▸ Goal
Locate every line of the listing that contains the word "Image", and copy each such line in full.

┄┄┄┄┄┄

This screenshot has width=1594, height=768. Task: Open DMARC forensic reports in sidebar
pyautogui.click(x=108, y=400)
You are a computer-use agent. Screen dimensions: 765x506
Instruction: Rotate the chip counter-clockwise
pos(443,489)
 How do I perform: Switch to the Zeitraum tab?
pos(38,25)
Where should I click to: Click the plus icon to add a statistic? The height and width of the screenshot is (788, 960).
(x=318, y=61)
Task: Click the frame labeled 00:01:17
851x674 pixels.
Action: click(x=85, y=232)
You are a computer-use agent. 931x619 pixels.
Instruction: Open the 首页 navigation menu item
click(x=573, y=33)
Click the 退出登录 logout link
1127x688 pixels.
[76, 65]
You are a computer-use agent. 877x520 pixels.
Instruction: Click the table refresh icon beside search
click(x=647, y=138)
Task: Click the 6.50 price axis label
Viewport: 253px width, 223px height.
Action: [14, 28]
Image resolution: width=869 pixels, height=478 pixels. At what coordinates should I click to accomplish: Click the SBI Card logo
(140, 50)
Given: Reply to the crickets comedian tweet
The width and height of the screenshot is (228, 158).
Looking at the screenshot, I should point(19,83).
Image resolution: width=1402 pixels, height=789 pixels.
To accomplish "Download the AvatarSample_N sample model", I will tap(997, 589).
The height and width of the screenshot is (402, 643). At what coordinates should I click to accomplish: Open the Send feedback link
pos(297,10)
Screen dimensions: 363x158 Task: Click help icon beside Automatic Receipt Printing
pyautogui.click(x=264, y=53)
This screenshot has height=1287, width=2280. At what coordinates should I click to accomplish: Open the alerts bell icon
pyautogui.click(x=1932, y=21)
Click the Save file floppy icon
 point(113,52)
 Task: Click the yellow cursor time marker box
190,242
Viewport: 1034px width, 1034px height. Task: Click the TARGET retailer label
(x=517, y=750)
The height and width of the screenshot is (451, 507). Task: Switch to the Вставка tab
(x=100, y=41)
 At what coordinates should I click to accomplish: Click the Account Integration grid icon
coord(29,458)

┄┄┄┄┄┄

▸ Right answer
Image resolution: width=869 pixels, height=478 pixels. At what coordinates should I click to accomplish: Click the SBI Card logo
Image resolution: width=1402 pixels, height=789 pixels.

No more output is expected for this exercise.